Protection de la Salariée Enceinte
La salariée enceinte ou en congé maternité bénéficie d’un régime protecteur - à condition d’avoir informé son employeur de son état. Pendant la grossesse, le congé de maternité et les dix semaines qui suivent, la salariée fait l’objet d’une protection spécifique contre le licenciement. Le licenciement n'est pas possible pendant l’intégralité des périodes de suspension de votre contrat de travail en raison de votre congé de maternité. Cette protection s'applique même si vous n'utilisez que partiellement votre droit à congé. Vous bénéficiez d'une protection dite absolue : votre employeur ne peut pas vous licencier même en cas de faute grave ou d'une impossibilité de maintenir votre contrat de travail.
Après le congé de maternité, pendant la période de congés payés pris immédiatement après la fin du congé de maternité, votre employeur ne peut pas vous licencier. Vous bénéficiez d'une protection dite absolue : votre employeur ne peut pas vous licencier même en cas de faute grave ou d'une impossibilité de maintenir votre contrat de travail. Pendant les 10 semaines qui suivent la fin votre de congé de maternité ou les congés payés pris immédiatement après celui-ci, votre employeur ne peut pas vous licencier. Vous bénéficiez d'une protection dite relative : le licenciement est possible uniquement en cas de faute grave ou si l'employeur est dans l'impossibilité de maintenir le contrat de travail pour un motif étranger à la maternité (fermeture de l'entreprise, par exemple).
Si la salariée enceinte est licenciée en dehors des conditions précitées, elle doit envoyer un certificat médical précisant la date d’accouchement prévue à son employeur, en recommandé avec accusé de réception, dans les 15 jours à compter de la notification de son licenciement.
Retour au Travail Après le Congé Maternité
À l’issue de son congé de maternité, la salariée retrouve son précédent emploi ou un emploi similaire assorti d’une rémunération au moins équivalente. La salariée doit aussi passer une visite médicale de reprise du travail pour s’assurer que son poste correspond à son état de santé.

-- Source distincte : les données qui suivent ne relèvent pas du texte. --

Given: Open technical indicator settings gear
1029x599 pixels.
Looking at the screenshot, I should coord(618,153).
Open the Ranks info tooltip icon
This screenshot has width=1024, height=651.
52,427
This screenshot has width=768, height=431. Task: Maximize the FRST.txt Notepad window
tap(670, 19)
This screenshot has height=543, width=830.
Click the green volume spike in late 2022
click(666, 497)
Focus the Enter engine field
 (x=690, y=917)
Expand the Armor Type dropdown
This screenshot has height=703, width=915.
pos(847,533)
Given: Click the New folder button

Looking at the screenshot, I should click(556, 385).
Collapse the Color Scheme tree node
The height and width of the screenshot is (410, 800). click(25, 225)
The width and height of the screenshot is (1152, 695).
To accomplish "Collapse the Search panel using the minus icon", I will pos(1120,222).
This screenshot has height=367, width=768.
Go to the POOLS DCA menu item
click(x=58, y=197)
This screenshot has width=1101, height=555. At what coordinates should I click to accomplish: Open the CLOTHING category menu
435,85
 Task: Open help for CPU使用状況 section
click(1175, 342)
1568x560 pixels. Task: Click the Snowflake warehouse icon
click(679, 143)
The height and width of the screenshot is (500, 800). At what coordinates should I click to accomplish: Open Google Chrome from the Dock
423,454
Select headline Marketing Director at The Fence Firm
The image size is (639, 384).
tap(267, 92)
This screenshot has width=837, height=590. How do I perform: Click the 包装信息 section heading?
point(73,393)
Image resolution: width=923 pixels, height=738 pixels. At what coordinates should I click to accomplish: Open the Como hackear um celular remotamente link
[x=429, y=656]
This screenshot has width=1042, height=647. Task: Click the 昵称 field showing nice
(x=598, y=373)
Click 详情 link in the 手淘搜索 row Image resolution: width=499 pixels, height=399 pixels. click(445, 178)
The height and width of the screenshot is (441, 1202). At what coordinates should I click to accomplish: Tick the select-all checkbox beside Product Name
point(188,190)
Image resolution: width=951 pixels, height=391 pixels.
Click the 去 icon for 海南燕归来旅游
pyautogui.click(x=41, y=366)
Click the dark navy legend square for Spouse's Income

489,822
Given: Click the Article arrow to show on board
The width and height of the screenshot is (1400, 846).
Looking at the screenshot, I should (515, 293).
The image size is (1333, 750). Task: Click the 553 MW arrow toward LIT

Pour cela, dès que l'employeur a connaissance de la date de la fin de l'arrêt de travail, il saisit le service de santé au travail qui organise cet examen de reprise le jour de la reprise effective du travail par la salariée, et au plus tard dans un délai de huit jours qui suivent cette reprise.
La salariée qui reprend son activité à l'issue d'un congé de maternité a également droit à un entretien professionnel consacré à ses perspectives d'évolution professionnelle.
Pour élever son enfant, le salarié (la mère ou le père) en CDI peut, sous réserve d'en informer son employeur au moins 15 jours à l'avance (par LRAR ou lettre remise contre récépissé), rompre son contrat de travail à l'issue du congé de maternité ou, le cas échéant, 2 mois après la naissance de l'enfant, sans être tenu de respecter le délai de préavis, ni de devoir de ce fait d'indemnité de rupture.
Allaitement et Congé Maternité
Il n’existe pas de congé spécifique pour allaitement. Ainsi, si vous allaitez votre bébé, votre congé postnatal ne pourra pas être prolongé pour ce motif. En revanche, vous êtes autorisée à allaiter votre enfant pendant vos heures de travail. L’employeur ne peut s’y opposer.